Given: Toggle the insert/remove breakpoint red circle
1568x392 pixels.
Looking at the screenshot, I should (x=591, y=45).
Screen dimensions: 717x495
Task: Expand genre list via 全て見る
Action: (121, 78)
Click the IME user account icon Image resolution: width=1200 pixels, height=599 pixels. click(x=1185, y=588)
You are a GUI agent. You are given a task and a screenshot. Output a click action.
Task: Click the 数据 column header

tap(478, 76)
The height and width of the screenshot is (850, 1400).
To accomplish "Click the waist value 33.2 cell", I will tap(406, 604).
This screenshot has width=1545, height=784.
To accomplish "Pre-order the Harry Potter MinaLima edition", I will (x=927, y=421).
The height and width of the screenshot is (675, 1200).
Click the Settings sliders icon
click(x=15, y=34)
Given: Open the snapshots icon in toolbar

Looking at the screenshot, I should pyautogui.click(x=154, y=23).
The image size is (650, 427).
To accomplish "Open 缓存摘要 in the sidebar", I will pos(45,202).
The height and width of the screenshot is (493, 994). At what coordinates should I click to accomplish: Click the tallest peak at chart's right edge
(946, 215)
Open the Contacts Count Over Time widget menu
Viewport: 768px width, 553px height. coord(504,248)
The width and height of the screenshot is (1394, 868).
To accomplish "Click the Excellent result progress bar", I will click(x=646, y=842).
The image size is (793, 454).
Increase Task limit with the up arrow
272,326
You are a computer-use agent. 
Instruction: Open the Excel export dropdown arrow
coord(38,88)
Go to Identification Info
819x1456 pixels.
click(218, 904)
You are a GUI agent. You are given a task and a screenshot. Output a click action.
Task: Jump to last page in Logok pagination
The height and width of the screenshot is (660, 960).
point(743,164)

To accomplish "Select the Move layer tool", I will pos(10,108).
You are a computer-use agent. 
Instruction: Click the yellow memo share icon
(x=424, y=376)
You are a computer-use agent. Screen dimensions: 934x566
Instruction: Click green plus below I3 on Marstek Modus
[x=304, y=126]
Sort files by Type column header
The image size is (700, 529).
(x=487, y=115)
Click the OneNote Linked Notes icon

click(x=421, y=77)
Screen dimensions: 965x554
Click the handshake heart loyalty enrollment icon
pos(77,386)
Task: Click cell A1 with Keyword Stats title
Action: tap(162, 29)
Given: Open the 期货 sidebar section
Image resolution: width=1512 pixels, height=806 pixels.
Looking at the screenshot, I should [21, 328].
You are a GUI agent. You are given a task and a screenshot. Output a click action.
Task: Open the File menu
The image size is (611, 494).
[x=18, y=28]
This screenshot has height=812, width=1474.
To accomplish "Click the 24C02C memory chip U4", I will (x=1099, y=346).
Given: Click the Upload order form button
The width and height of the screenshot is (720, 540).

########################################

> [Brief] For the records above, state how many lines include the string "sidebar", giving the number and nothing else.

> [Response below] 2